• **Action item**
In the entries that follow, the lines from the one with "Task: Open Notifications bell icon" through the one with "Screen dimensions: 801x404" are the ones to write out, exactly and with both ends included. Nothing else should appear.

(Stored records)
☆ ☆ ☆

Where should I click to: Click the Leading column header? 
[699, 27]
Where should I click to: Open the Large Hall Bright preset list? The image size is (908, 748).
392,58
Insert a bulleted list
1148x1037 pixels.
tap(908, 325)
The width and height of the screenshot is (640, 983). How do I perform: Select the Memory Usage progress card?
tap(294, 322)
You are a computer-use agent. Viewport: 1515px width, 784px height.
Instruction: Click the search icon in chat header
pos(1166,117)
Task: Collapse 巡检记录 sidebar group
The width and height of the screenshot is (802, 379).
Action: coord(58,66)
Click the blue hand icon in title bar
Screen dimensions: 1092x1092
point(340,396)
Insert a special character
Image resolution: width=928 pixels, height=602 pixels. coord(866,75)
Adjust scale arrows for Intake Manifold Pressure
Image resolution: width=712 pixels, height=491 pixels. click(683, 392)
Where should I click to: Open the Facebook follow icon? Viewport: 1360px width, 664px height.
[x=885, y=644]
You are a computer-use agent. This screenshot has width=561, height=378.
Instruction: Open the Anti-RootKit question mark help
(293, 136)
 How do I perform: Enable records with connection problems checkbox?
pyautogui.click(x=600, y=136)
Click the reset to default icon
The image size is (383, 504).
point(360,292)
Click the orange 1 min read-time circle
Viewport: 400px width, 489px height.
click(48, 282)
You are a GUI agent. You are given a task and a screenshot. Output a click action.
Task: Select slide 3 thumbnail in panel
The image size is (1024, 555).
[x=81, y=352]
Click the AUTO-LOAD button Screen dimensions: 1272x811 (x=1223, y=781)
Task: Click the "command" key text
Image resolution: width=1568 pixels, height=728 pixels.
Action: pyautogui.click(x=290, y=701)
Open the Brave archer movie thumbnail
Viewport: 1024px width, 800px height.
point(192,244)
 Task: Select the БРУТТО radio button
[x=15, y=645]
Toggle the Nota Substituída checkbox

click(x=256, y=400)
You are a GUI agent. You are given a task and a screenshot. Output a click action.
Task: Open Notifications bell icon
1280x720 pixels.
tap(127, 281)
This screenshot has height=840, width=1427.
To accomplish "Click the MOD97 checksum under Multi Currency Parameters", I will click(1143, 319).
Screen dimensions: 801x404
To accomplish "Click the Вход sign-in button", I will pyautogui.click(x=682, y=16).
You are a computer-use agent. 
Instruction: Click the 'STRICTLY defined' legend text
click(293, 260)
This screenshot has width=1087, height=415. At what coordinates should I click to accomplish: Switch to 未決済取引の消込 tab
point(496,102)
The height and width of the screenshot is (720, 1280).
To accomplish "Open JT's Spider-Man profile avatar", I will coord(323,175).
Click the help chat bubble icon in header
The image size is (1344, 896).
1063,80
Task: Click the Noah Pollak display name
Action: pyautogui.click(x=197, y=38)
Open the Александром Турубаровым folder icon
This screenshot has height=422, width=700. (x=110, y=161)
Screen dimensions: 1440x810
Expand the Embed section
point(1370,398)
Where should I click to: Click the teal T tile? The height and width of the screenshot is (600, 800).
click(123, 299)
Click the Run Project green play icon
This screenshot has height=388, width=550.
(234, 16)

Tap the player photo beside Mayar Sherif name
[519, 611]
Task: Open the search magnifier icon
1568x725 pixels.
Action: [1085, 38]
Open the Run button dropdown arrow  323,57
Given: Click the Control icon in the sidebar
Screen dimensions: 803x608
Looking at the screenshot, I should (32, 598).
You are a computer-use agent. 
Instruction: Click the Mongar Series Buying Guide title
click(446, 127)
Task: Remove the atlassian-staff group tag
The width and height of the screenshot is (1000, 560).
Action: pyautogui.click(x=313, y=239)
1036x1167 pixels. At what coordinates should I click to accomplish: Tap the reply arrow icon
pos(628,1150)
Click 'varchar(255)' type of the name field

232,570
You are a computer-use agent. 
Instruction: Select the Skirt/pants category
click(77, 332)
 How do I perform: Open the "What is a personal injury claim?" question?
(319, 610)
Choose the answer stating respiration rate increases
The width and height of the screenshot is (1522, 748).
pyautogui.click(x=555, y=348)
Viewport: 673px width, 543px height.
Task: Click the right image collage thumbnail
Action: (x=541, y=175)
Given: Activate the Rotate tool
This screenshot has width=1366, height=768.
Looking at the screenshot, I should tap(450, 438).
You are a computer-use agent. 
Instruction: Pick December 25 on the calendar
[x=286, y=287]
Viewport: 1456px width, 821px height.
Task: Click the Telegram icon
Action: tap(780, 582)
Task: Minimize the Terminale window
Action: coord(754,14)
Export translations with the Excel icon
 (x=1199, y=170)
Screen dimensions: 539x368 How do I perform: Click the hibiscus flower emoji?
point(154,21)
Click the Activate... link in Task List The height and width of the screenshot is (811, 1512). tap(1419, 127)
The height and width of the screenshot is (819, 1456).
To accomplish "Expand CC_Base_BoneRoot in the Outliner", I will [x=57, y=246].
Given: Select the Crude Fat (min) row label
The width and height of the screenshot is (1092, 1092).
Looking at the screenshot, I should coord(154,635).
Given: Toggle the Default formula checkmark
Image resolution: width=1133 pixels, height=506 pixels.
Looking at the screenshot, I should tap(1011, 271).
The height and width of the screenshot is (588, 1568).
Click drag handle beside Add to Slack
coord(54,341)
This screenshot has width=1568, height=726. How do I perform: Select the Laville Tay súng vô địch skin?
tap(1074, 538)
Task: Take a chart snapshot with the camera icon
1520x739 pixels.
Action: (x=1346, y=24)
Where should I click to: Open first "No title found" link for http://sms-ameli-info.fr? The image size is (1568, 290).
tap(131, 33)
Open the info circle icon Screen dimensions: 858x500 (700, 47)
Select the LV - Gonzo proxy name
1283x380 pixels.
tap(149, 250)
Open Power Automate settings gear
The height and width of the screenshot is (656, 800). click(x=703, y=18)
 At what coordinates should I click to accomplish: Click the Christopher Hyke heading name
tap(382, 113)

☆ ☆ ☆

• **Answer to this exercise**
Task: Open Notifications bell icon
1280x720 pixels.
tap(127, 281)
This screenshot has height=840, width=1427.
To accomplish "Click the MOD97 checksum under Multi Currency Parameters", I will click(1143, 319).
Screen dimensions: 801x404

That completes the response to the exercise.